Looking at the hourly 10 year note chart above, the yield today is testing the high yield from April 29. A move above that level would open the door for further upside potential.
Taking a broader look at the daily chart, the 50% retracement of the move down from the November 2018 swing high (was the highest yield since April 2011), comes in at 1.806%. That would be the next key target on more upside momentum. Move above THAT level and traders will be focusing on 2% as the next key target.
Traders have so far kept a lid on the pair at technical resistance levels, but that can change real soon on a weaker auction result.
What are some of the statistical averages over the last six months for the important details from the auctions?
- Bid to cover 2.37X. The Bid to Cover is a ratio of the amount of bids in relation to the amount auctioned. A higher number is indicative of strong demand. A lower number is indicative of a weaker demand
- Dealer takedown average is 24.2%. A lower number is indicative of strong demand from external sources. A higher numbers indicative of dealers being saddled with more supply than the average.
- Directs 16.4%.A direct bidder is an entity or individual that purchases Treasury securities at auction for a house account rather than on behalf of another party. Direct bidders include primary dealers, non-primary dealers, hedge funds, pension funds, mutual funds, insurers, banks, governments, and individuals.
- Indirects 59.4%. Indirects are commonly though as a foreign entity, who purchases Treasury securities at auction through an intermediary, such as a primary dealer or broker. They are representative of foreign interest for which the US debt market relies on. Less demand is indicative of lower foreign demand at current yields.

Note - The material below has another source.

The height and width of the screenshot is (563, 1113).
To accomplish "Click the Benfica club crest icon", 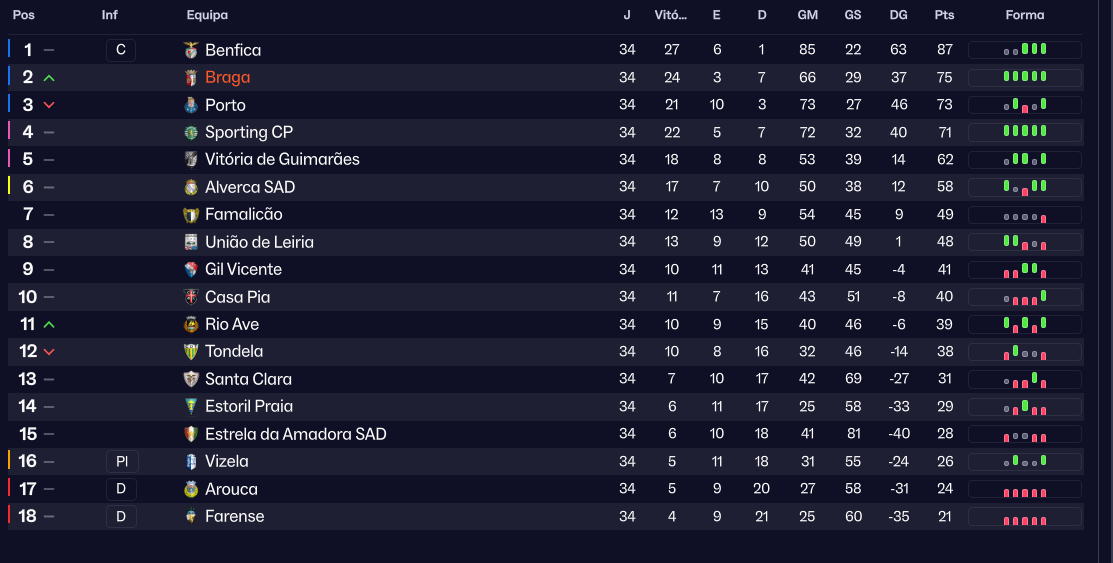I will pos(191,50).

The other key level to watch is the Tail. The tail is the difference between the WI (or When Issued) yield a the time of the auction (at 1 PM) and the high yield announced soon after the auction time. The average tail over the last six auctions was -0.1 basis point. If the yield is higher – say 1.70% when the WI yield was 1.69% or 1 basis point tail – that is indicative of a poor auction, while a high yield of 1.58% or -1 basis point tail, would be indicative of a good auction.